In an interview with Amanda Comak of the Washington Times, Ramos said he was lying in a bed in captivity when he began to hear an exchange of gunfire. He immediately jumped to the floor and prayed for his safety before being rescued by Venezuelan police commandos.

“They picked me up off the floor and they said, ‘Hey, Wilson, thank God, you’re safe. Let’s go home. Your family is waiting for you.’”

Ramos said his kidnappers only spoke to him briefly, saying that they were “going to ask for a ton of cash for me.” According to the family, they were never issued a demand for ransom and it’s believed they were not paid. The kidnappers did not hurt him and offered him food and water.
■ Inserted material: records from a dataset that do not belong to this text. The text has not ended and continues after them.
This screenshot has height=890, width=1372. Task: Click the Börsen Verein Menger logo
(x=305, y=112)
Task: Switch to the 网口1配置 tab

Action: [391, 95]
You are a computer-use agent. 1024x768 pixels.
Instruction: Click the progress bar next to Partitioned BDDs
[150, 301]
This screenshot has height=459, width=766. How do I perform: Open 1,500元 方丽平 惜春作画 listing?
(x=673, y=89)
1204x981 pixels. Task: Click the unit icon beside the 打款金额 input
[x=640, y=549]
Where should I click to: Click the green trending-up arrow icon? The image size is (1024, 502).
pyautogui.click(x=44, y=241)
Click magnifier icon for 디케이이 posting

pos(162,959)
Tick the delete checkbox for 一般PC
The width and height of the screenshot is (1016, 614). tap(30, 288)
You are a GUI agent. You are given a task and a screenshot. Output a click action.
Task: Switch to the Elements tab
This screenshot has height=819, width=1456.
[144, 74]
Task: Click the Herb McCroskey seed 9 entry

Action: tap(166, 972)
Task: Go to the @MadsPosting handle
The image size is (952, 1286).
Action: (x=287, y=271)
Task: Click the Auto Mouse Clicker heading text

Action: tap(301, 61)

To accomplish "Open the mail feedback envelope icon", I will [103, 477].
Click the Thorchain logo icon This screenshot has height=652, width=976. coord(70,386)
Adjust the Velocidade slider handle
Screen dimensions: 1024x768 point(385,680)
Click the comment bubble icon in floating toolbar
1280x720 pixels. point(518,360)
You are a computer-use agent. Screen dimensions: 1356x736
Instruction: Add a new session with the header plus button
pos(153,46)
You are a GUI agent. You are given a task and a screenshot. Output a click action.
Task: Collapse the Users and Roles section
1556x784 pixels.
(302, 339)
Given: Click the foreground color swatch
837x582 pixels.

While there are no physical scars, Ramos said, “psychologically I underwent very great harm.”

Nationals general manager Mike Rizzo issued a statement earlier this morning regarding Ramos’ rescue:

“I am happy to announce that I have spoken directly with Wilson and he assures me he is unharmed but eager to be reunited with his family,” Nationals general manager Mike Rizzo said in a statement. “He asked me to thank all who played a role in his rescue and all those who kept him and his family in their thoughts and prayers.

“I join Wilson in thanking the many law enforcement officials in Venezuela and investigators with Major League Baseball who worked tirelessly to ensure a positive ending to what has been a frightening ordeal. The only detail that concerns us is that Wilson is safe. The entire Washington Nationals family is thankful that Wilson Ramos is coming home.”

The Associated Press reports that five men were arrested in connection with the kidnapping, including a Colombian “linked to paramilitary groups and to kidnapping groups.”

According to Rafael Rojas of Viva Colorado, who has done a tremendous job on this story, Ramos hasn’t ruled out making another appearance in the Venezuelan Winter League in order to acknowledge the tremendous support he and his family received during his ordeal.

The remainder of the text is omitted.